Central Tendency

Describing the dataset

Mahesha Godekere Central Tendency

Central tendency is "the statistical measure that identifies a single value as representative of an entire distribution". It aims to provide an accurate description of the entire dataset. It is the single value that is most representative of the dataset.

The mean, median and mode are the three commonly used measures of central tendency.

  1. Mode: is a value/range that occurred with the highest frequency.
  2. Median: is the number that lies in the middle of a list of ordered numbers. The numbers may be in the ascending or descending order. such that there is an equal probability of falling above or below it. Simply put, it is the middle value in the list of numbers.
  3. Mean: arithmetic average of a range of values or quantities, computed by dividing the total of all values by the number of values.

1. Mode

Mode is a value/range that occurred with the highest frequency.

Mode Characteristics

a. Uniform Distribution: NO MODE.

b. Distribution can have two modes like in "Foot Size" distribution for Men and Women has TWO modes, one for Men "Foot Size" and another for women. The distribution is a bimodal distribution.

c. Modes can be used to describe both catagorical and numerical data.

d. All scores in the dataset DOESNOT affect the mode. In the sense, if a new outliner value is added to the dataset, there is no influence on the mode value of the dataset.

e. Samples from the population WILL have DIFFERENT modes or NO mode depending on the sample values.

f. There is NO equation for the mode.


2. Median

Number that lies in the middle of a list of ordered numbers. The numbers may be in the ascending or descending order such that there is an equal probability of falling above or below it. Simply put, it is the middle value in the list of numbers.

For even samples : \( \begin{equation} Median = \frac{X_\frac{n}{2}+ X_{\frac{n}{2}+1}}{2}\end{equation} \)

'X' is the sample in sample space
'n' is the number of samples in sample space

For odd samples : \( \begin{equation} Median = X_{\frac{n+1}{2}}\end{equation} \)

'X' is the sample in sample space
'n' is the number of samples in sample space

Median Characteristics

a. All scores in the dataset DOES NOT affect the median. In the sense, if a new outliner value is added to the dataset, effectively there is NO change in the median value of the dataset.

b. The Median is robust in representing the the central/middle of the sample/population space. This is because outliners will have very less effect on median .

c. Samples from the population WILL have DIFFERENT medians as middle of a list of ordered numbers might vary between sample spaces of a population.


3. Mean

Arithmetic average of a range of values or quantities.

Sample space Mean: \( \begin{equation} \bar{x}=\frac{1}{n}\sum_{i=1}^n x_i\end{equation} \)

'n' is the number of samples in sample space
\( \begin{equation} x_i\end{equation} \) is the ith sample space value

Population Mean: \( \begin{equation} \mu=\frac{1}{N}\sum_{i=1}^N x_i\end{equation} \)

'N' is the number of samples in population space
\( \begin{equation} x_i\end{equation} \) is the ith population space value

Mean Characteristics

a.

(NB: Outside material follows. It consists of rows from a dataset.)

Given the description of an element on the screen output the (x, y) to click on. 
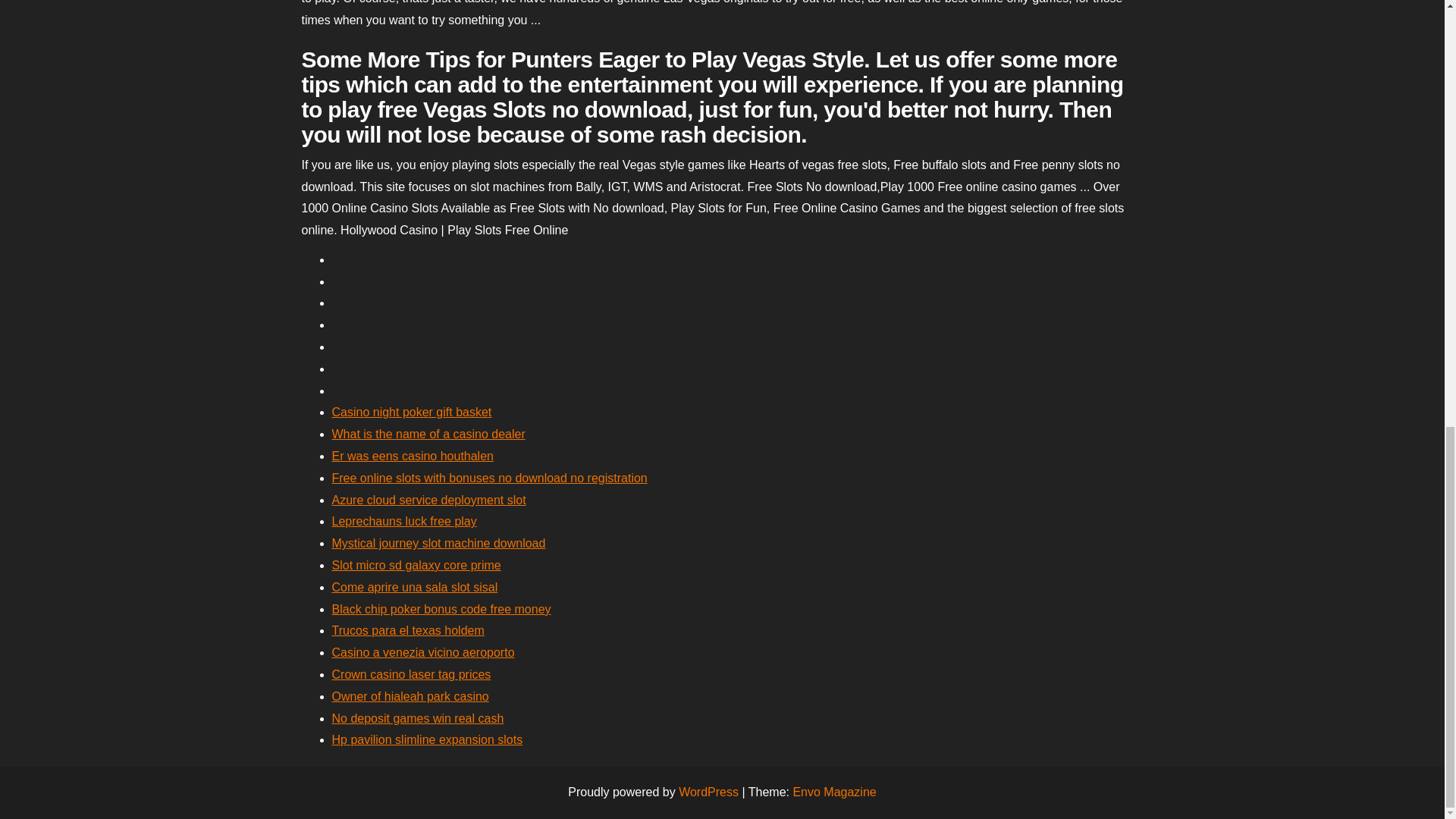
What is the name of a casino dealer (428, 433)
Casino a venezia vicino aeroporto (423, 652)
Black chip poker bonus code free money (441, 608)
Er was eens casino houthalen (412, 455)
No deposit games win real cash (417, 717)
Trucos para el texas holdem (407, 630)
Casino night poker gift basket (411, 411)
Mystical journey slot machine download (438, 543)
Hp pavilion slimline expansion slots (426, 739)
Azure cloud service deployment slot (428, 499)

All scores in the dataset DOES affect the mode. In the sense, if a new outliner value is added to the dataset, effectively there is a change in the mean value of the dataset.

b. Mean of the sample can be used to make inferences about the population it came from.

c. The Mean can be misleading if the datasets has outliners. This is because outliners creates skewed distribution by pulling the mean towards outliners. This makes the mean lot less representative of middle of the data.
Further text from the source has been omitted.